Confronting Burgess over the report’s findings this week, Oborne said the BBC’s coverage made them “complicit” in Israel’s crimes.
He said: “You never educated your audience about the genocidal remarks, and according to this report on 100 occasions, 100 occasions, you’ve closed down the references to genocide by your guests.
“This makes you complicit.”
Oborne accused the BBC of failing to properly educate its audience by only mentioning the Dahiya doctrine in passing once. The Dahiya doctrine is an Israeli military strategy involving the large-scale destruction of civilian infrastructure, with Oborne saying it was a crucial piece of context in understanding what has happened in Gaza over the last two years.

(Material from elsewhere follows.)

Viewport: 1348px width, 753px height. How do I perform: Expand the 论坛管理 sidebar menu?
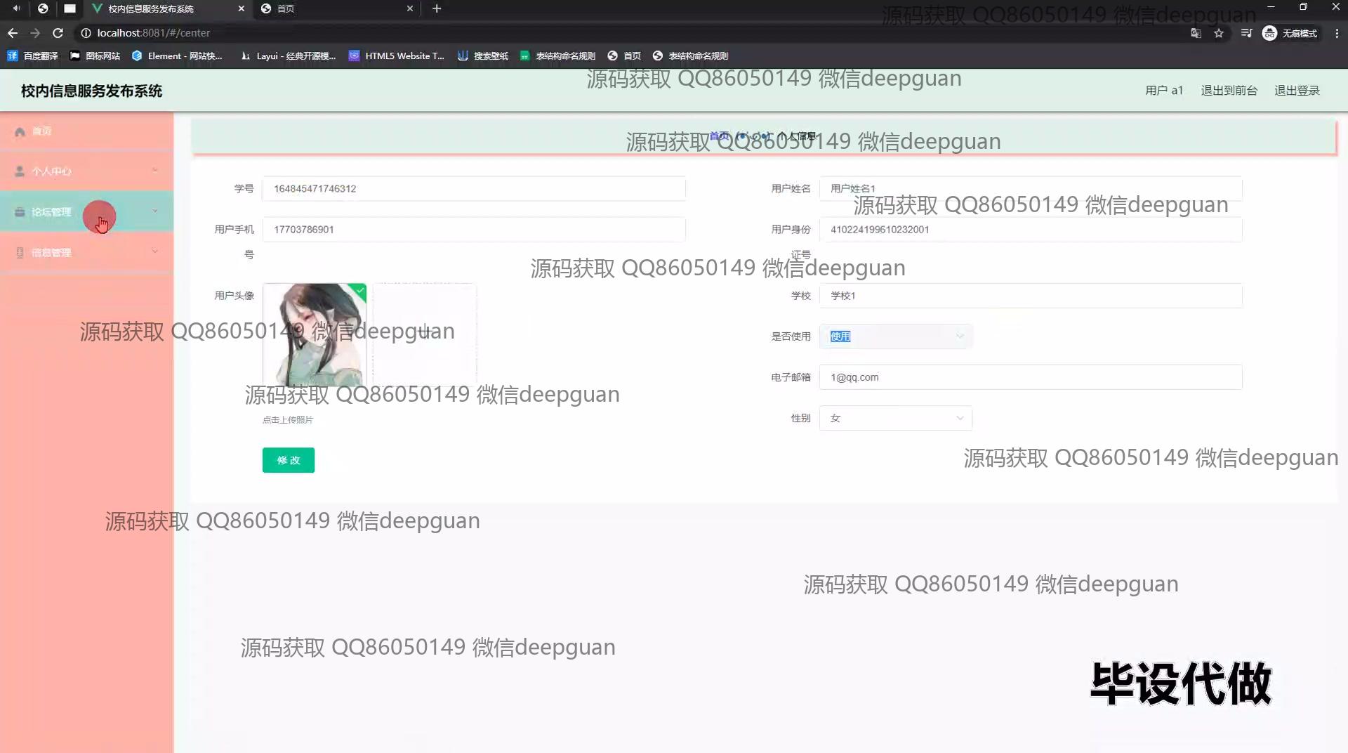(x=154, y=211)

The journalist said this was a “grotesque omission” on the broadcaster’s part.
The report also highlighted that the BBC had only reported 6% of the journalist deaths in Gaza, compared to 60% of the Ukrainian journalist deaths in their war with Russia.
In a statement reacting to the CfMM’s report, a BBC spokesperson said: “We welcome scrutiny and reflect on all feedback. Throughout our impartial reporting on the conflict we have made clear the devastating human cost to civilians living in Gaza. We will continue to give careful thought to how we do this.
“We believe it is imperative that our journalists have access to Gaza, and we continue to call on the Israeli government to grant this.
“We agree that language is vitally important but we have some questions about what appears to be a reliance on AI to analyse it in this report, and we do not think due impartiality can be measured by counting words. We make our own, independent editorial decisions, and we reject any suggestion otherwise.
“However, we will consider the report carefully and study its findings in detail.”